Se è vero che le astronavi extraterrestri esistono, dovrebbero avere dei propulsori talmente efficienti e potenti da coprire distanze enormi, considerando che la velocità della luce per come la conosciamo impiega oltre 2 milioni di anni per arrivare alla galassia più vicina.
Il dibattito sull'esistenza di forme di vita aliene di recente si è riacceso dopo l'avvistamento di Oumuamua, un oggetto volante non identificato scoperto il 19 ottobre del 2017 che è stato definito il primo asteroide interstellare ad essere entrato nel nostro sistema planetario.
Oumuamua (che significa “messaggero che arriva per primo da lontano” in lingua hawaiana, visto che è stato inquadrato per la prima volta da un osservatorio situato alle Hawaii) ha infatti alcune caratteristiche che potrebbero far pensare ad un veicolo realizzato da una forma di intelligenza ignota e non ad un fenomeno naturale come una cometa. Ad esempio non è avvolto da gas come una cometa, si muove più velocemente di un asteroide a 95.000 chilometri l'ora, ha una forma allungata mai vista prima d'ora e una traiettoria molto peculiare, poco assimilabile a quella di altri corpi celesti conosciuti.

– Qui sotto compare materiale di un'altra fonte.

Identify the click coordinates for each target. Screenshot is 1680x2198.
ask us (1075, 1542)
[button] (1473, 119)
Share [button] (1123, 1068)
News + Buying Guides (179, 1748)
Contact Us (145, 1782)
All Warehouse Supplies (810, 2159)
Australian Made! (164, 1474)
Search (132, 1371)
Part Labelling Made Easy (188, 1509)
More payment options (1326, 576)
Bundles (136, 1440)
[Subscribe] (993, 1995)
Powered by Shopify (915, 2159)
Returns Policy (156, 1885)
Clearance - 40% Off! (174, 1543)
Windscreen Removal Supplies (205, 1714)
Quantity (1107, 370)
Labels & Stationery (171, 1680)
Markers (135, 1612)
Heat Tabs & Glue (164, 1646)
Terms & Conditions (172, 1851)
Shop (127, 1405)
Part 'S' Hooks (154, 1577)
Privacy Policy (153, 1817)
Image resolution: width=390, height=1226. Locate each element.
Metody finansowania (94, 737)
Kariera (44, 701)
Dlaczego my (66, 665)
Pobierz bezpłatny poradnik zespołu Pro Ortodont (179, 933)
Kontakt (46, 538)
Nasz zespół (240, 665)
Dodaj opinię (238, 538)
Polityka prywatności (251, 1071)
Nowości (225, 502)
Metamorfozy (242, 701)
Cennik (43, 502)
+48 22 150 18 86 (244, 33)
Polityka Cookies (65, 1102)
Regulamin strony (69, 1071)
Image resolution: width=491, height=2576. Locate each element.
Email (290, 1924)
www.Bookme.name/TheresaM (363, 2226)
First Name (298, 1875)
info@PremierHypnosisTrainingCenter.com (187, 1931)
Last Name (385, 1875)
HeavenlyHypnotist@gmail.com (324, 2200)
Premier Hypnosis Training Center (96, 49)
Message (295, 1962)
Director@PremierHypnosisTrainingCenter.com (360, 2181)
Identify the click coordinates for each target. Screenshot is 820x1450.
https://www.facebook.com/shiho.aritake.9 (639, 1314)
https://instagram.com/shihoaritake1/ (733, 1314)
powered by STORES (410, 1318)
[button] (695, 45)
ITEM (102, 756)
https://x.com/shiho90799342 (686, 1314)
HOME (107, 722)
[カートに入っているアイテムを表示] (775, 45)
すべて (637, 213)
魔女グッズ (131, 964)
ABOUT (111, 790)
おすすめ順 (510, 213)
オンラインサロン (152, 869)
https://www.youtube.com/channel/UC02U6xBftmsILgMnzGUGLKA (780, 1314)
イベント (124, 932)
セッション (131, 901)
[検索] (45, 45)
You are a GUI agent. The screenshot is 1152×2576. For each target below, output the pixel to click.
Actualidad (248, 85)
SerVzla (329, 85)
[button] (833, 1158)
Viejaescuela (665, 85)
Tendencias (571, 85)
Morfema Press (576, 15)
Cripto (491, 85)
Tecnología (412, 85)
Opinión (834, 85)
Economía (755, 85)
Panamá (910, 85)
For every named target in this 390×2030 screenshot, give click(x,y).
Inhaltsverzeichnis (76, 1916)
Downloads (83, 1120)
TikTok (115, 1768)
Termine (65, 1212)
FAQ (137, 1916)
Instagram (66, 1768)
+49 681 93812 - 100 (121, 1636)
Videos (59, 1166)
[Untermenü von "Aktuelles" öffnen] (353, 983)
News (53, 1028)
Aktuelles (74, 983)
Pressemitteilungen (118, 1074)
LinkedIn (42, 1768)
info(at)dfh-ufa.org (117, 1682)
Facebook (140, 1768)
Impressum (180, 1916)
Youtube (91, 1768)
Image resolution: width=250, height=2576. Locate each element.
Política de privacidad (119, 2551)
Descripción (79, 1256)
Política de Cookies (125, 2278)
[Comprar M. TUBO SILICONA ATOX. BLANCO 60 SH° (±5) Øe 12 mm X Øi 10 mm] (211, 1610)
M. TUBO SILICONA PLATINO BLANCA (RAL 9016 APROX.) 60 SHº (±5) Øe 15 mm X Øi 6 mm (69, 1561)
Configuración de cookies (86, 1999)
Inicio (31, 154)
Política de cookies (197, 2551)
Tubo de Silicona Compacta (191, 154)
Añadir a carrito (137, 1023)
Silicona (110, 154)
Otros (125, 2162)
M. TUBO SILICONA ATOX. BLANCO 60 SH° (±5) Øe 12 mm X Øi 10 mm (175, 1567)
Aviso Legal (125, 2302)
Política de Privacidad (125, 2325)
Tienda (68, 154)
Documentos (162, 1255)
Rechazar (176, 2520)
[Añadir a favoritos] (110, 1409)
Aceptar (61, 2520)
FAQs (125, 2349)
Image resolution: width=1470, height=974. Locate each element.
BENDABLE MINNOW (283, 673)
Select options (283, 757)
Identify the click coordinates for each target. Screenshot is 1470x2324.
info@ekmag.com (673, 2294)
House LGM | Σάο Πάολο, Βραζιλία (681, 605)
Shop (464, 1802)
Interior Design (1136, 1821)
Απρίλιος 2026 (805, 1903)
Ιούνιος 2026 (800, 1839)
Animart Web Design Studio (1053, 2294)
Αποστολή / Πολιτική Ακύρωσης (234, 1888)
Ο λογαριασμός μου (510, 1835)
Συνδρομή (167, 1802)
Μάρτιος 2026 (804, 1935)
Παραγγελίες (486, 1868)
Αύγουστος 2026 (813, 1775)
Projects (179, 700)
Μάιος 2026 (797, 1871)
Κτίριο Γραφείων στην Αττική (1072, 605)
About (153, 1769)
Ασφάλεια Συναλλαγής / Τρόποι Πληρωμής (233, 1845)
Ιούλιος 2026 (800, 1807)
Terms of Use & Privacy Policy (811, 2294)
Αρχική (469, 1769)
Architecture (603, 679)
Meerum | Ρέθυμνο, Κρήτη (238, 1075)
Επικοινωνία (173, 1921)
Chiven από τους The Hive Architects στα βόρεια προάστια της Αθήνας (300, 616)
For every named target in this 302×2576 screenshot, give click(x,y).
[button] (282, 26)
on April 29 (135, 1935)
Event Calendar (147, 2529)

Cos'è allora Oumuamua? Gli astrofisici si stanno ancora interrogando e le posizioni sono molteplici: due di questi, Shmuel Bialy e Abraham Loeb dell'Harvard Smithsonian Center for Astrophysics dell'Università di Harvard, hanno avanzato un'ipotesi piuttosto suggestiva, che però secondo il metodo scientifico potrebbe essere, come le altre, plausibile.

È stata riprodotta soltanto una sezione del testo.